── Records for the task

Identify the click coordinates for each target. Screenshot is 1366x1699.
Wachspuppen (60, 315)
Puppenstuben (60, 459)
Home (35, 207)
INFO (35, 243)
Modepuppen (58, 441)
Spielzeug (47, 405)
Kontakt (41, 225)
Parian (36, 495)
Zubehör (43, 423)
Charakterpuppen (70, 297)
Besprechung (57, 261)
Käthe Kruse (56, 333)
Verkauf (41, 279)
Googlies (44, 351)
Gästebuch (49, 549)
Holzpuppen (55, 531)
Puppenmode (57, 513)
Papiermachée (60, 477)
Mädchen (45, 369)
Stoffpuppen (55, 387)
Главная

────

**Problem requirements**
For this task, retype the material exactly, line for line.

**Your response**
Identify the click coordinates for each target. Screenshot is 1366x1699.
Wachspuppen (60, 315)
Puppenstuben (60, 459)
Home (35, 207)
INFO (35, 243)
Modepuppen (58, 441)
Spielzeug (47, 405)
Kontakt (41, 225)
Parian (36, 495)
Zubehör (43, 423)
Charakterpuppen (70, 297)
Besprechung (57, 261)
Käthe Kruse (56, 333)
Verkauf (41, 279)
Googlies (44, 351)
Gästebuch (49, 549)
Holzpuppen (55, 531)
Puppenmode (57, 513)
Papiermachée (60, 477)
Mädchen (45, 369)
Stoffpuppen (55, 387)
Главная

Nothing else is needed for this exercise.